• **TEXTO PROPORCIONADO**:

Lo grave puede ser, en todo caso, que esta carencia de conocimientos acerca de las pequeñas cosas que informaron el pasado de nuestra sociedad esté ampliada a las grandes cosas que informan nuestra cultura y, en general, el mundo del pensamiento y de los hechos humanos. Y mucho me temo que eso sea la constante en nuestros días. Porque ya sabemos que la Postmodernidad rehúye los grandes relatos por sospechosos, pero esta sospecha parece que se extiende, más peligrosamente, al mundo del aula, en el que la espontaneidad y el desarrollo y evaluación de las competencias prevalece sobre todo, especialmente sobre la cultura heredada.

La cosa viene de antiguo; ya el majadero de Rousseau afirmaba que el niño debe desconfiar de los textos escritos y no tiene que aprender nada de memoria. Mucho más modernamente, Gramsci –que no tenía nada de majadero- se propuso enmendar la plana a la anacrónica estrategia leninista de subvertir la estructura social para su revolución, y volcó sus esfuerzos en Deconstruir el pensamiento y la moral de los hombres –a través, entre otras cosas, de la deconstrucción del lenguaje- para subvertir la superestructura, responsable de las creencias, los valores y las ideas que nos vienen de nuestros antepasados.

Sea por prurito de seguir el Emilio, sea porque la alargada sombra de Gramsci se proyecta sobre el presente, o sea, simplemente, porque nos sentimos a gusto como postmodernos, lo cierto es que el desprecio de la historia y del pasado importante –y no solo de las fotos pequeñas- se ha impuesto por doquier. Cita Gregorio Luri una frase que nos viene al pelo: El tonto no se inquieta cuando le dicen que sus ideas son falsas, sino cuando le dicen que pasaron de moda. Más de una vez me ocurrió en mis clases de literatura que, a pesar de mis esfuerzos didácticos por revivir a los clásicos, algunos alumnos sonreían desdeñosamente al considerar que Manrique, Cervantes, Machado o Lorca eran antiguallas que no iban para nada con ellos.

• **MATERIAL EXTRAÍDO**:
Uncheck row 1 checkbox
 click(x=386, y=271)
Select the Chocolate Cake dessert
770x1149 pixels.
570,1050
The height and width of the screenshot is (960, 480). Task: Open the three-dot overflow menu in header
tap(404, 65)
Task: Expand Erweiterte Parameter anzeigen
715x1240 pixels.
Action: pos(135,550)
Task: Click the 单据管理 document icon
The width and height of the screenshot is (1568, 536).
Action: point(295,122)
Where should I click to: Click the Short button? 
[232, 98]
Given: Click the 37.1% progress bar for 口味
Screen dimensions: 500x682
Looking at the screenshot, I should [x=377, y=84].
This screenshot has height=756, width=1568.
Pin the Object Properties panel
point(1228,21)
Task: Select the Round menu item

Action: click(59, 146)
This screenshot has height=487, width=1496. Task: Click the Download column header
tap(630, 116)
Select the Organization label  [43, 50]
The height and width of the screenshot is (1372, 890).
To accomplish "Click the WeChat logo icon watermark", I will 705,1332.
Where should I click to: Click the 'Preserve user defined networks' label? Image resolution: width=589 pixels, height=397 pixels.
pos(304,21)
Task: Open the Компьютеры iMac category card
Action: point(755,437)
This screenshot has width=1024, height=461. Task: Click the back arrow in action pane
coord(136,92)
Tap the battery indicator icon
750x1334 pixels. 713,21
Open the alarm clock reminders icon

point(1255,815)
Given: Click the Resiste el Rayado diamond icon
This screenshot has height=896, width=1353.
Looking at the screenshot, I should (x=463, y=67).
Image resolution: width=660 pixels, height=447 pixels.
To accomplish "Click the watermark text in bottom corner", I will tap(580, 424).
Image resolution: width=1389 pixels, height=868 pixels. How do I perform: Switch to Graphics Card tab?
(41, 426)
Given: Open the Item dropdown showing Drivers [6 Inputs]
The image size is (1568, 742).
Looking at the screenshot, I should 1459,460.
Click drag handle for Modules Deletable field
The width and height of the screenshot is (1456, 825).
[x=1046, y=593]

• **QUÉ HARÁS**:
1 > Resume en dos oraciones el texto sobre el desprecio del pasado.
2 > Continúa el texto sobre el desprecio del pasado a partir de su última oración.

• **RESPUESTAS DE TAREAS**:
1 > El texto sostiene que hoy la falta de conocimientos sobre el pasado se extiende a las grandes cosas de nuestra cultura, y que en el aula la espontaneidad y las competencias prevalecen sobre la cultura heredada. Remonta esta actitud a Rousseau, que pedía desconfiar de los textos escritos y no aprender nada de memoria, y a Gramsci, que quiso deconstruir el pensamiento y la moral, y afirma que el desprecio de la historia se ha impuesto por doquier, como muestran los alumnos que veían a los clásicos como antiguallas.

2 >
¿Solo los alumnos de la Secundaria Obligatoria piensan así? ¿Qué político, periodista o tertuliano osará poner sobre su mesa mediática ideas, actitudes o doctrina de Ortega, Menéndez Pidal, Marañón o Madariaga? Y, si lo hace, ¿qué adversario no le echará en cara que está hurgando en las sombras inertes del pasado?

Pero hablábamos de la escuela, que fue creada para permitir la transmisión a las nuevas generaciones de lo que la sociedad más apreciaba de sí misma, nos dice el mencionado Luri; pero parece que se ha impuesto otra cosa, por mor de los sofismas del constructivismo: la abolición por decreto de la cultura común, su ocultación en el olvido, su cualidad inútil de curiosidad reservada para eruditos, por otra parte nulos para la buena marcha de la maquinaria social y del mundo. Lo que pertenece al presente, fugaz por definición, a lo inmediato, es supervalorado, y, así, será rápidamente desplazado por otra innovación, No es extraño que los últimos años de la educación estén repletos de bandazos, de saltos en el vacío, mientras las nuevas generaciones van surgiendo sin solidaridad cultural con las que les precedieron.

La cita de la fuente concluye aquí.